One of the biggest problems with learning to shoot digital is that most people pay very little attention to composition, they don’t think about the shot they want to take. They simply spray and pray. Take 500 photos of the same thing and hope one of them is good. I see this with my assistants all the time when they first start to work for me. In a single 3 song set that we shoot at work, I usually have around 180 photos that cover all the band members, group shots, and crowd shots. My assistants normally come in at around 800 to 1000. This type of overshooting is terrible, as it means that you are relying on luck to get a good shot. You are not planning things out and thinking about what you need. I even see this type of behavior with amateur photographers, tourists, and even the dreaded selfie shooter. My last girlfriend in China would take hundreds of selfies in the morning so she could post one image to her social media.
Personally, I think that learning to shoot film is a great way to slow down while you are shooting and pay attention to the image you are trying to create. Each shot costs money, so taking your time and not wasting your money is important but not everyone wants to get into shooting film and that is fine. I can understand that. What I personally recommend to those people is, go buy a small memory card. Maybe a 32MB or a 64MB SD card, so it can limit the number of pictures that you take. Each camera has different file sizes so you would need to work that out for yourself but you want is to go out and shoot knowing that you can only take around 30 or 40 photos. This must be a hard limit that you cannot workaround. Don’t tell yourself I will stop at 40 photos and then go home. It is too easy to cheat if you see something interesting and you still have space on your memory card. Go on a shoot but don’t delete any photos of the memory card. Shoot until the memory card is filled up. Once the memory card is filled, then the shoot is over. This is very difficult exercise for many people to complete as they are used to being trigger happy. Learning some self-control will slow you down. Learning to plan your shots and think, will help you grow as a photographer. Learning to walk away from a shot because it is not going to be good, will help train your eye so you can see better in the future. Looing at a potential shot and know that it could be better is a very important lesson that you need to learn.
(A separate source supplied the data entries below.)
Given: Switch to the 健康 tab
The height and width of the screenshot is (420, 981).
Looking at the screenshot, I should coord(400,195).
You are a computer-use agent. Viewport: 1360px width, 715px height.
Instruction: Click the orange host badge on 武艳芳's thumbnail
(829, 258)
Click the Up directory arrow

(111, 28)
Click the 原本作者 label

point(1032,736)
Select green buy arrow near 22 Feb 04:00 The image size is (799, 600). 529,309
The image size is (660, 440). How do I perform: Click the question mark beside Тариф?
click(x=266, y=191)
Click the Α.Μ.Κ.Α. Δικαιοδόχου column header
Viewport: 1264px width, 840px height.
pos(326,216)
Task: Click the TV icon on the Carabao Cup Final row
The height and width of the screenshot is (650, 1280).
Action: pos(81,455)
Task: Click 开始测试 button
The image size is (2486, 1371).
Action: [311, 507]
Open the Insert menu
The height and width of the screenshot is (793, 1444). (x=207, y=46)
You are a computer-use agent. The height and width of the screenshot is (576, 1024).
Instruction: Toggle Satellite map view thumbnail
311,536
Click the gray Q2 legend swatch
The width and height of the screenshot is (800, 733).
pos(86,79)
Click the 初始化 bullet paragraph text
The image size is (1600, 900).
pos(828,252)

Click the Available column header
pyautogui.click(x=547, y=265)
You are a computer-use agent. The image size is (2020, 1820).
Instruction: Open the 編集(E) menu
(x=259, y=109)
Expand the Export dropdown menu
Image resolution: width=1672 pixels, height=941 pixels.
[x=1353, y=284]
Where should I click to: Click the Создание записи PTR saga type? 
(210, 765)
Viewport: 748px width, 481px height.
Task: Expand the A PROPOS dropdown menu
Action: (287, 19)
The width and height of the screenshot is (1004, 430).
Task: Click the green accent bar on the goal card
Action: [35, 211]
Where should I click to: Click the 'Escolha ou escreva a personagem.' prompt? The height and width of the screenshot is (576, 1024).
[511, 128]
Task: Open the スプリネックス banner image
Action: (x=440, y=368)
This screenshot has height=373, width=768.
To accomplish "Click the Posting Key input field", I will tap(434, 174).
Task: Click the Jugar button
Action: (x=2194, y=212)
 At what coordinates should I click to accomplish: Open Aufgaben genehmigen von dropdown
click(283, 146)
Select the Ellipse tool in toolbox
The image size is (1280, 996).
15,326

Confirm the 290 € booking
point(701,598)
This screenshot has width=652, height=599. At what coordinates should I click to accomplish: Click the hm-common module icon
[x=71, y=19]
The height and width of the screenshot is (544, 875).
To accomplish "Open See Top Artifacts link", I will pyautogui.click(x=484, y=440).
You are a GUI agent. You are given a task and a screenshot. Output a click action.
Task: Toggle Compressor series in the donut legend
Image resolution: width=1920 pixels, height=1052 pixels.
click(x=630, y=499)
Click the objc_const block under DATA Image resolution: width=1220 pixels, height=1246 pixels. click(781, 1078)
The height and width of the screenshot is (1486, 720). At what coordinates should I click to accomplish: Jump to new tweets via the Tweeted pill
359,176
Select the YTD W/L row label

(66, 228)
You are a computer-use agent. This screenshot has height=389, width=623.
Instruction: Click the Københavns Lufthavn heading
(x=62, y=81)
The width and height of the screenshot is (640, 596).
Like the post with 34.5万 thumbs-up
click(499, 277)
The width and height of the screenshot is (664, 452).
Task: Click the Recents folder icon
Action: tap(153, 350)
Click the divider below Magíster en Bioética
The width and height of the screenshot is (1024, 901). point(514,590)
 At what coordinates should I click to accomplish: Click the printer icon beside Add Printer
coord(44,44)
That doesn’t mean that you give up on the shot but you know that you need to work the shot some more, maybe the composition needs work, maybe the lighting is wrong and you need to wait for better light, but just store the potential image away in your head and come back to it when the conditions are better. Once you start doing this, then you are on the highway to becoming a serious photographer and you are learning your craft. Photography is an art form but it is also a craft that you need to practice to improve.